Arizona has been one of the fastest-growing real estate markets in the country and most of the new residential developments are controlled by a Home Owners' Association, commonly known as an HOA. If you are in the process of considering the purchase of property, it's important to ask for information about a potential HOA governing that property. You need to be familiar with, and thoroughly understand the rules and regulations supported by the HOA and to know the monthly HOA fee. These fees are primarily for the maintenance required for the common areas.
Know Your CC&Rs
If you own, or are shopping for a condominium, which generally includes a shared ownership of common areas of the entire property, or a home in a planned community, it's likely to be governed by an HOA. The HOA can supply you with its governing documents, including Articles of Incorporation, Bylaws and all the HOA's rules and regulations, known as the Declaration of Covenants, Conditions and Restrictions, or what is generally called the CC&Rs. The CC&Rs are what you need to read and understand thoroughly before purchasing the property as there may be restrictions beyond your comfort level. If you already own the property, be sure you understand all the rules put forth in the CC&Rs to avoid fines and potential lawsuits.
Typical HOA Rules
Most HOA CC&Rs will include specific restrictions regarding your use of the property. These may include changes to your home's exterior, metal sheds in the backyard, landscaping style, displaying a flag in the front yard (even an American flag), pets, parking and the payment of assessments. The assessments are the shared cost of repair or an addition to the common areas, which may include resurfacing the parking lot or street within the development, new playground equipment or sprinkling system. Each homeowner will be assessed an additional fee to your normal monthly HOA fee for a specific time period.

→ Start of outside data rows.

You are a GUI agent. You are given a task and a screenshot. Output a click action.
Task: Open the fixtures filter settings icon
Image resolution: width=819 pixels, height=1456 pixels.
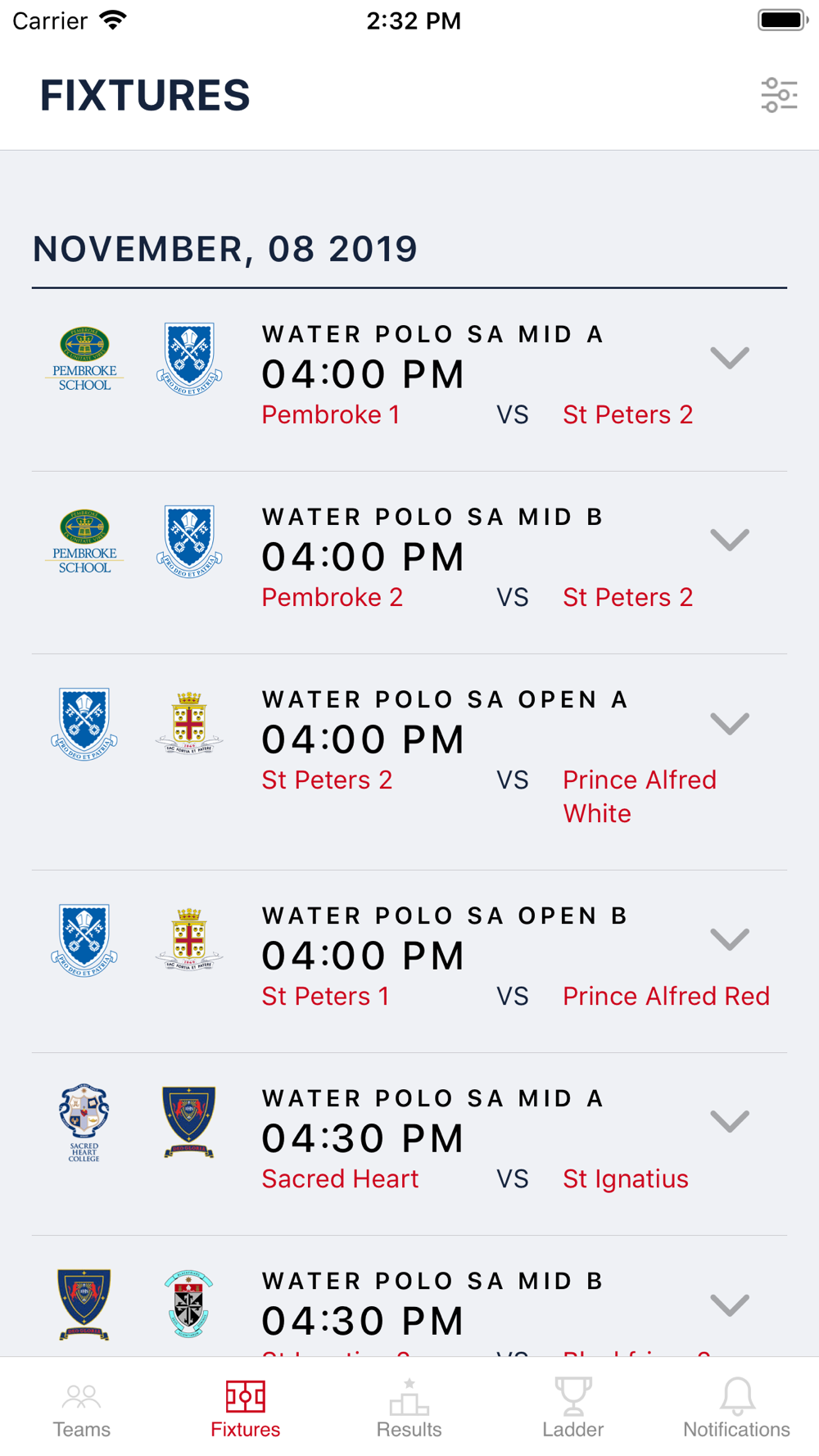779,95
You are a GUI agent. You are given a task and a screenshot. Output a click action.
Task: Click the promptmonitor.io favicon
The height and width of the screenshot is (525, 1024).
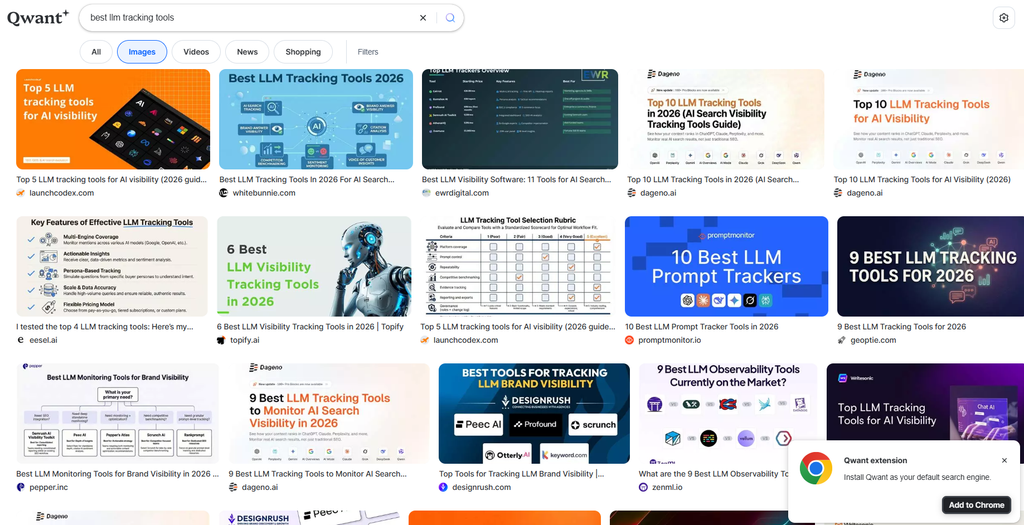pos(630,340)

The HOA may send a homeowner a written notice of an infraction of the HOA's rules and ask the homeowner to pay a fine or make changes to add-ons not allowed to your home. Under Arizona state law, the homeowner is entitled to a hearing before the HOA's board of directors, establishing due process before a fine can truly be assessed. If a hearing is not offered, the fine is not enforceable. An exception to this would be an actual lawsuit filed by the HOA against the homeowner. It's suggested to refrain from paying the fine until you are given the opportunity to defend the infraction in front of the HOA board.
Access to HOA Records and Meetings
If you are a homeowner in an HOA controlled property, state law offers you total and complete access to all HOA records, including current and past financial records and HOA meeting minutes. All HOA board meetings must be announced at least 48 hours prior, and open to all members of the HOA. An "official" HOA board meeting is any time two or more board members meet to discuss HOA business. There are a few exceptions--if legal advice is being offered from an attorney for the board or the HOA; a discussion of pending or potential litigation; a discussion concerning personal information about an HOA member, HOA employee or a vendor of the HOA; or a discussion regarding the job performance of anyone involved with the HOA. Otherwise, all board meetings should be open to all HOA members and members given the opportunity to speak about HOA issues at these meetings.
HOA Members' Rights
Because many HOAs have overstepped their true power over the years, and due to the exceptional growth in the number of HOAs over the last decade, the Arizona State Legislature passed several laws that went into effect in April 2007. These laws help define the actual limits of power the HOA and its board has over the homeowners and to make it easier for the homeowner to dispute HOA fines. Some of these areas have already been mentioned, but in addition, homeowners can now display "For Sale" signs in front of their property, where it was banned by most HOAs in the past, and with the advent of green energy options, most HOAs are now allowing solar panels to be placed on the roofs of homes in the development.